Mission of God's People
Christopher Wright's comprehensive theological work emerges from decades of missionary experience and biblical scholarship, addressing the fragmentation between evangelism and social action that has long troubled evangelical missions. Writing as Principal of All Nations Christian College and a former missionary in India, Wright sought to provide a unified biblical foundation for understanding the church's total mission in the world.
The book constructs its argument through careful biblical theology, tracing God's mission from creation through the Hebrew Scriptures to the New Testament church. Wright demonstrates that mission flows from the character and purposes of God himself, making the case that the church's calling encompasses both proclamation of the gospel and engagement with issues of justice, creation care, and human flourishing. He argues that these dimensions are not competing priorities but integrated aspects of God's redemptive work in the world. The work systematically examines how Israel's calling as a priestly nation prefigures the church's missional identity, and how Jesus' ministry models holistic mission that addresses spiritual, social, and physical needs simultaneously.

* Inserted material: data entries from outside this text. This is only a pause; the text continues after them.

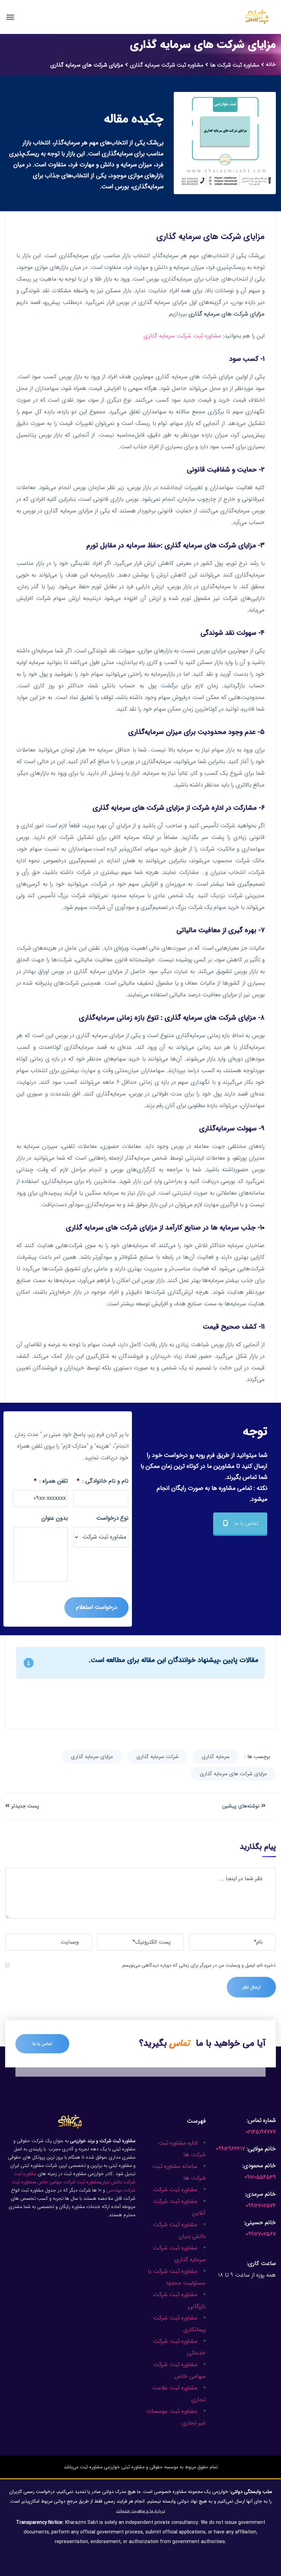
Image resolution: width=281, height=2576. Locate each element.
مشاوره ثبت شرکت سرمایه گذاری (166, 65)
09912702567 (261, 2234)
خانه (271, 64)
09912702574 (261, 2205)
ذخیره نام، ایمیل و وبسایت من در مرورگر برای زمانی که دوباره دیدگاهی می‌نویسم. (198, 1965)
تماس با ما (246, 1523)
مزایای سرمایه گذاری (92, 1757)
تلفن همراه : (51, 1481)
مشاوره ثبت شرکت (175, 2189)
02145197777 (261, 2132)
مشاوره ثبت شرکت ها (234, 65)
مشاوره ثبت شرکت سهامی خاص (68, 2182)
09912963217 (230, 2148)
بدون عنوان (54, 1518)
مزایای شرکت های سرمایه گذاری (233, 1774)
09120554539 (260, 2177)
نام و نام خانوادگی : (103, 1481)
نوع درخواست (112, 1518)
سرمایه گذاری (216, 1757)
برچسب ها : (257, 1757)
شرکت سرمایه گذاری (157, 1757)
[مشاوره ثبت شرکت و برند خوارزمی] (257, 16)
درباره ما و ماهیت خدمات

The book has become a standard text in evangelical missiology, offering theological grounding for churches seeking to move beyond the artificial separation of evangelism and social responsibility. Wright's careful exegesis and missiological experience provide a framework that has influenced mission agencies, seminary curricula, and local church practice across denominational lines.
Who should read this: Pastors, missionaries, and church leaders wrestling with questions about the scope and nature of Christian mission will find Wright's biblical theology essential. Those comfortable with either purely evangelistic or purely social justice approaches to ministry may find his integrative vision challenging but necessary.